00:11:41.760 Underneath it all, we carry out various operational tasks that align with GitHub, setting the commit status, and driving performance with Percy Hub.
00:11:51.760 One crucial performance aspect is that we can parallelize the rendering of these DOM snapshots instead of processing them sequentially.
00:12:02.160 The current milestone that I’m proud of is achieving a million visual diffs rendered in Percy just yesterday.
00:12:14.080 Let’s take a look at Percy in action with examples from a few of our customers. For instance, Charity: Water's build shows 162 total snapshots tracked.
00:12:23.600 They recently produced a new footer markup and visual diffs were generated from 96 changes. With an overview mode, it’s easy to assess all modifications quickly.
00:12:33.360 Another example involves updating the press page, where CSS styles were altered—resulting in completely broken UI states, which would halt any release until properly addressed.
00:12:45.120 Throughout this, the importance of visual regression testing is underscored—it creates a lightweight visual review system within the development pipeline.
00:12:55.840 Typically, visual diffs serve as a checkpoint before final approval.
00:13:04.120 Now, let’s touch on the notion of snapshotting the DOM model. This powerful method allows for rapid verification of UI states.
00:13:13.120 Persistent communication occurs through integration into CI, making checks seamless. Visual updates and progress can be evaluated quickly as code adjustments are made.
00:13:23.600 I'm always happy to discuss and expand upon ideas to optimize CI workflows, especially as new challenges arise.
00:13:32.880 In conclusion, visual testing is something we should embrace. It can significantly boost deployment confidence and finally incorporate a manual review step that can be automated to a reasonable degree.
00:13:40.640 One last note: due to the DOM snapshotting model, I’m eager to explore regression tests further into the Ember ecosystem.
00:13:49.840 If you're an Ember user interested in testing, reach out via email, and let’s get you beta testing!
00:13:58.640 Thank you!
00:14:06.959 Now, great question. How is the baseline created? Usually, I take the latest version of the master branch, which serves as the baseline, and we offer a mechanism to approve builds manually.
00:14:20.600 If Master is always green and deployable, it’s reasonable to test against it. However, we don’t handle cross-browser testing currently, though this could be a future evolution.

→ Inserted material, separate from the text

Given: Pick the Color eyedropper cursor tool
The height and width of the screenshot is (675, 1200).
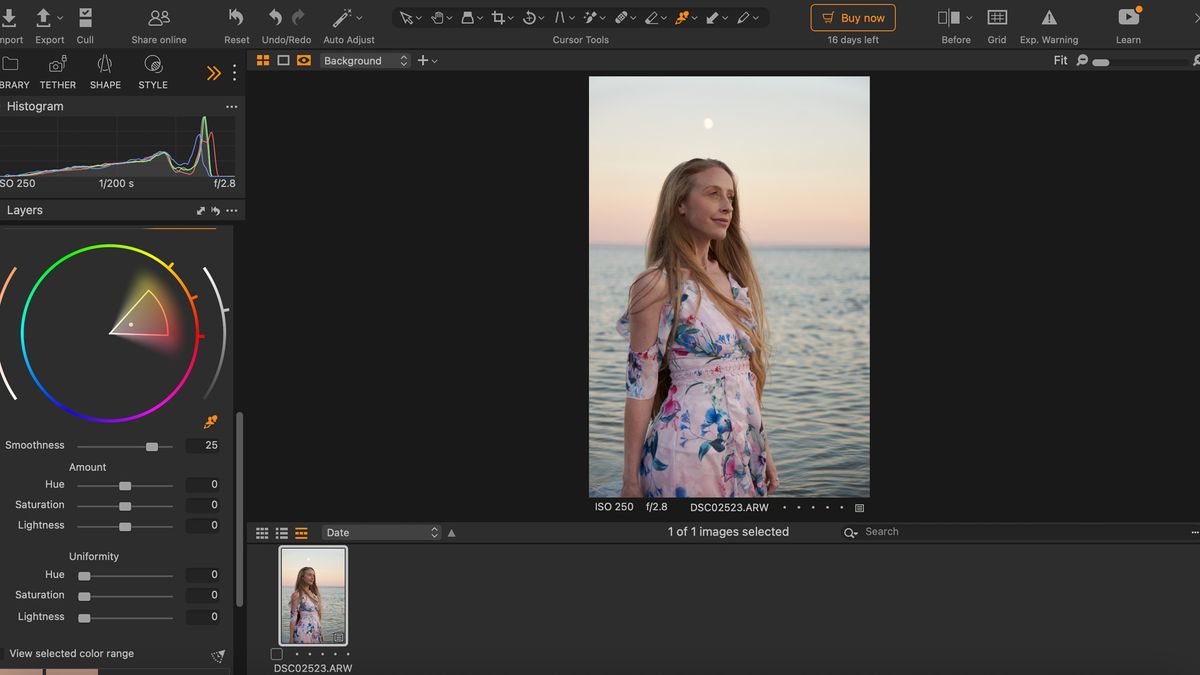Looking at the screenshot, I should tap(683, 17).
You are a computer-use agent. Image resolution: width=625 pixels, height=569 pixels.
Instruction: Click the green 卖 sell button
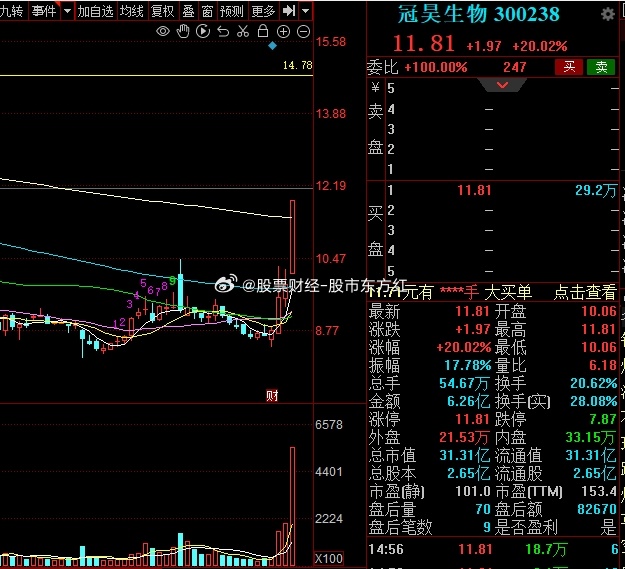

00:14:32.640 Indeed, old browsers limit testing capabilities; many don't support full-page screenshots, though major modern browsers assist significantly.
00:14:40.720 The technology stack we've selected comprises a custom-built platform on Google Cloud, and it runs a full Ember front-end via a Rails API.
00:14:51.920 Therefore, automation and integration are key to enhance CI and offer an efficient, robust visual regression testing landscape.
00:15:03.440 Thank you for your engagement, and I hope you found this talk insightful!